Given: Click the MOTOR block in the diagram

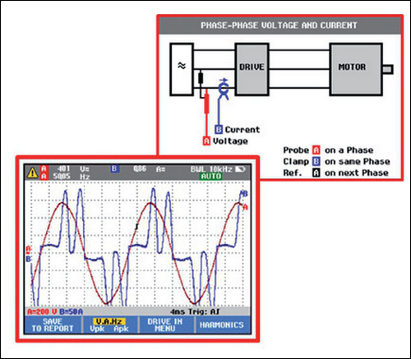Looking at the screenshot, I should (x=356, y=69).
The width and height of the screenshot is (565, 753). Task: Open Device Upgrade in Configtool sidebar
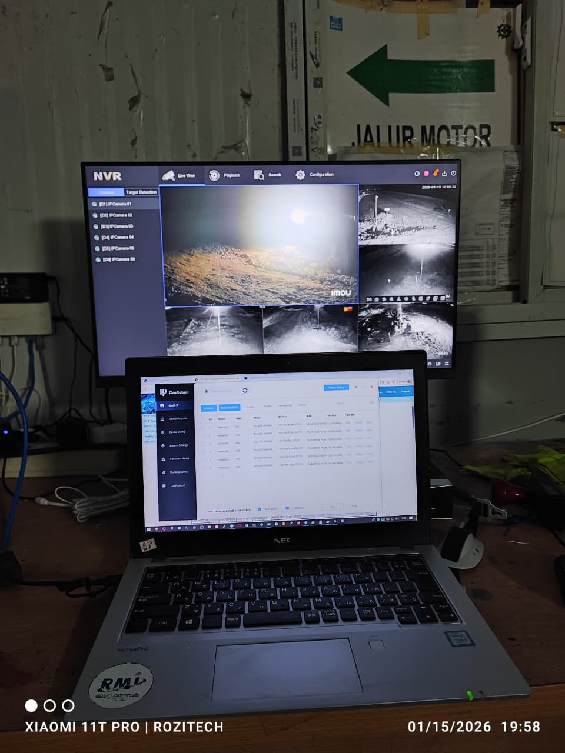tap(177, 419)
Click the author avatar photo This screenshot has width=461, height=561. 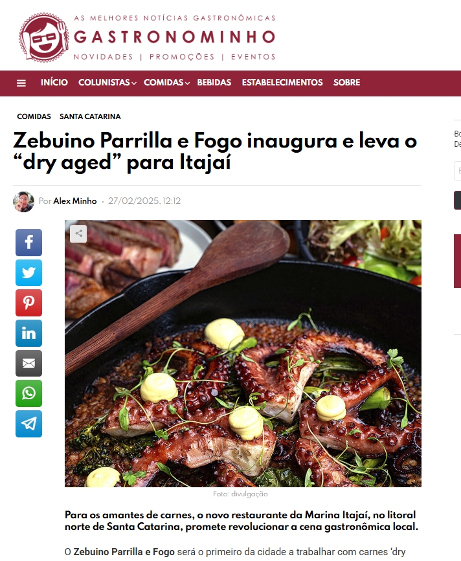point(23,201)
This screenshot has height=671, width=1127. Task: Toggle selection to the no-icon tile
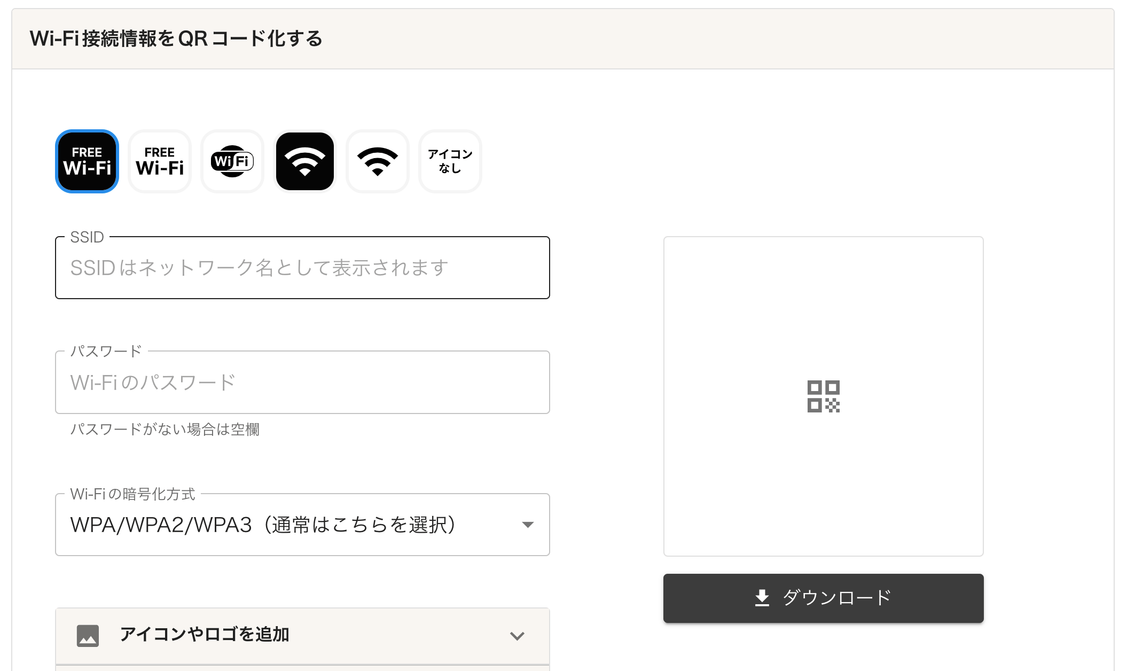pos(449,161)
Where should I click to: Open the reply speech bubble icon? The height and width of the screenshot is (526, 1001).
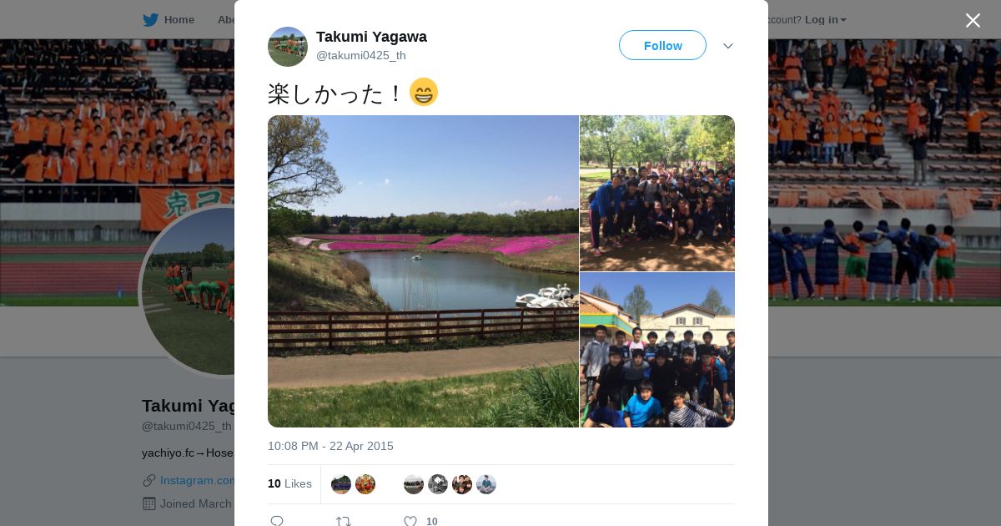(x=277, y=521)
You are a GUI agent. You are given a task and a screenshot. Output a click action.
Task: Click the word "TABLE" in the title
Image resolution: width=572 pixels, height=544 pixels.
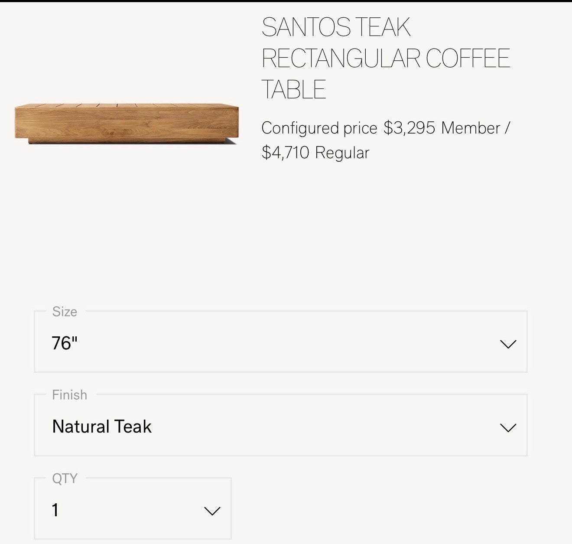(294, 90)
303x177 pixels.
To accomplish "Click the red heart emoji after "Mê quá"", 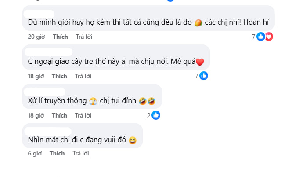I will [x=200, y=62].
...
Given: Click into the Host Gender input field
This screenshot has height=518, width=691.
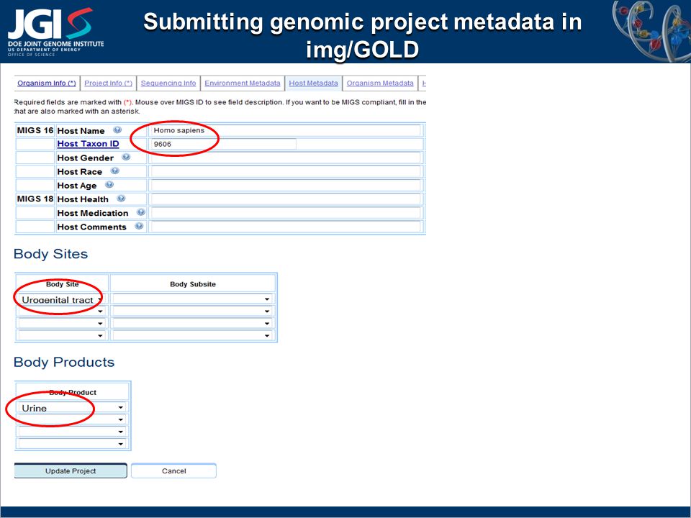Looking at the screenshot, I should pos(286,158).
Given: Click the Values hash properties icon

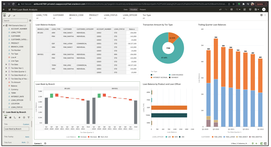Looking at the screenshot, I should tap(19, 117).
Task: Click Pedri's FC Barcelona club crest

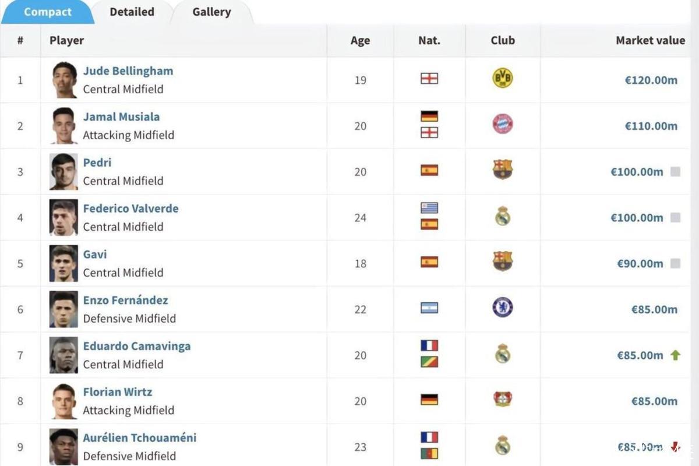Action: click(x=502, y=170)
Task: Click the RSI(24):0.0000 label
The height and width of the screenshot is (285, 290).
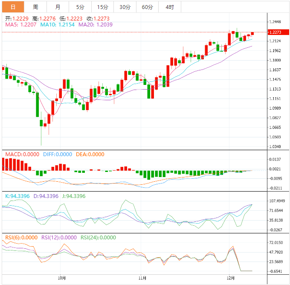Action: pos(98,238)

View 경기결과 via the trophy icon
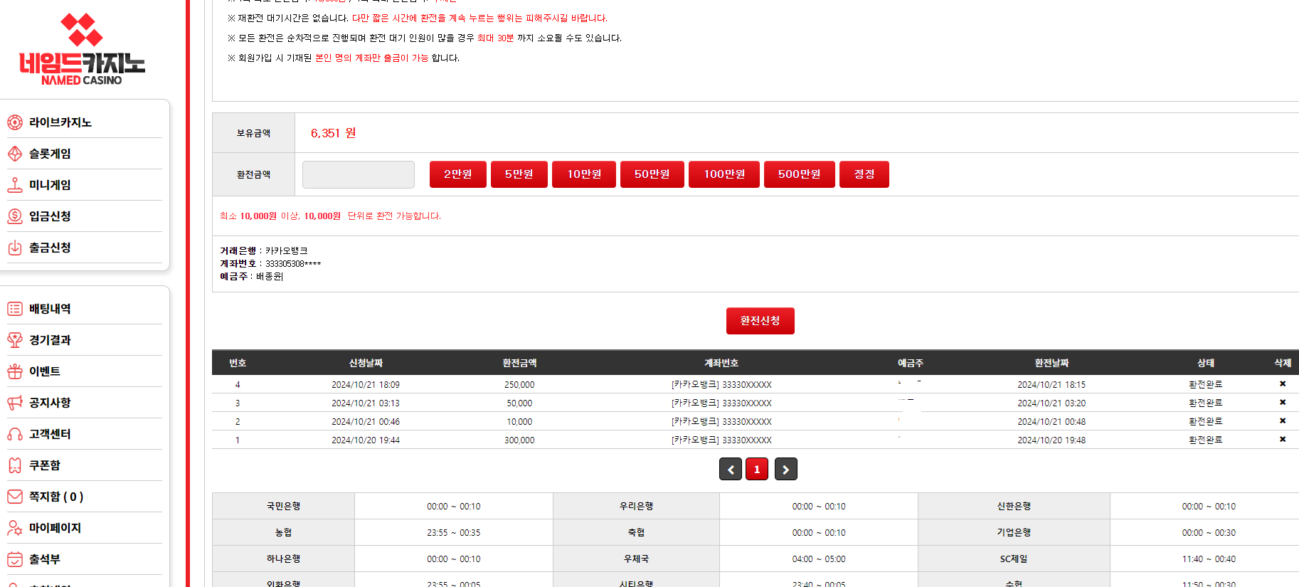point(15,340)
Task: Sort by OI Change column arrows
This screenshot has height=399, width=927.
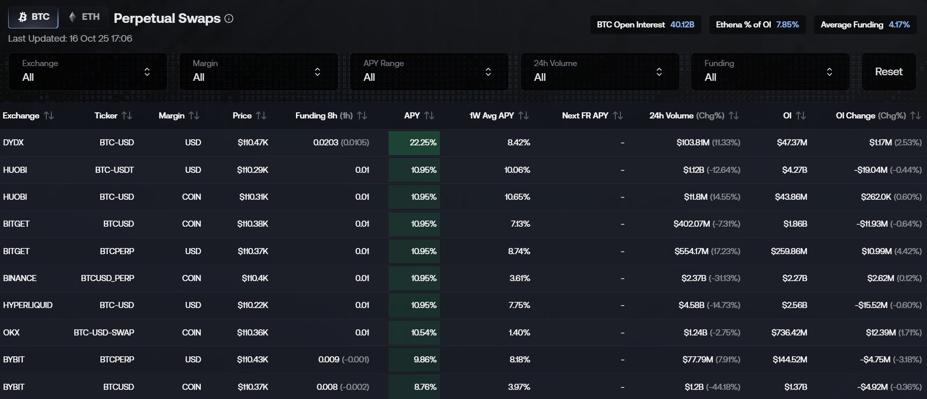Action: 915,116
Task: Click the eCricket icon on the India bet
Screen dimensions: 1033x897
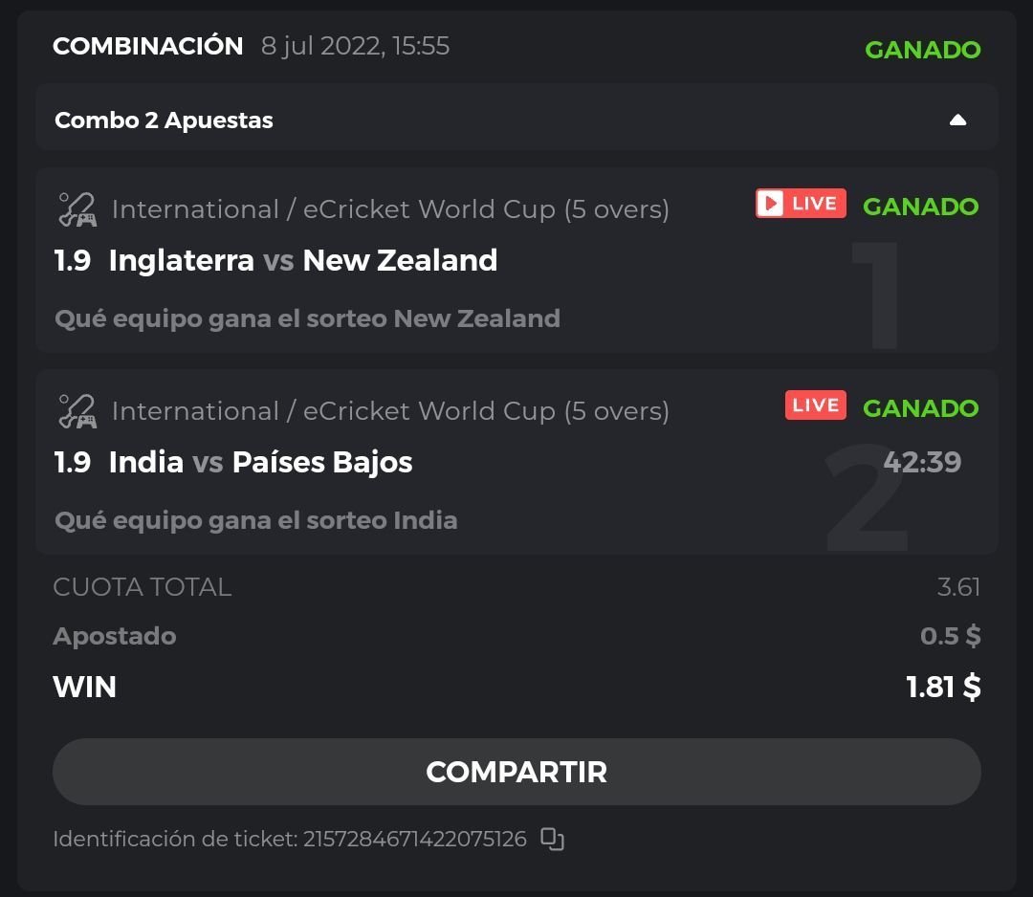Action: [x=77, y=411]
...
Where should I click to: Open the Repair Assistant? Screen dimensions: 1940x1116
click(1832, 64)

__What the exercise asks__
Skip every picture, and restate word for word only the lines above from the line containing "The height and width of the screenshot is (285, 290)." to the line containing "Task: Click the eCricket", both of them included.

__Completed exercise__
The height and width of the screenshot is (285, 290).
Action: pos(98,238)

View 경기결과 via the trophy icon
point(15,340)
Task: Sort by OI Change column arrows
This screenshot has height=399, width=927.
Action: 915,116
Task: Click the eCricket icon on the India bet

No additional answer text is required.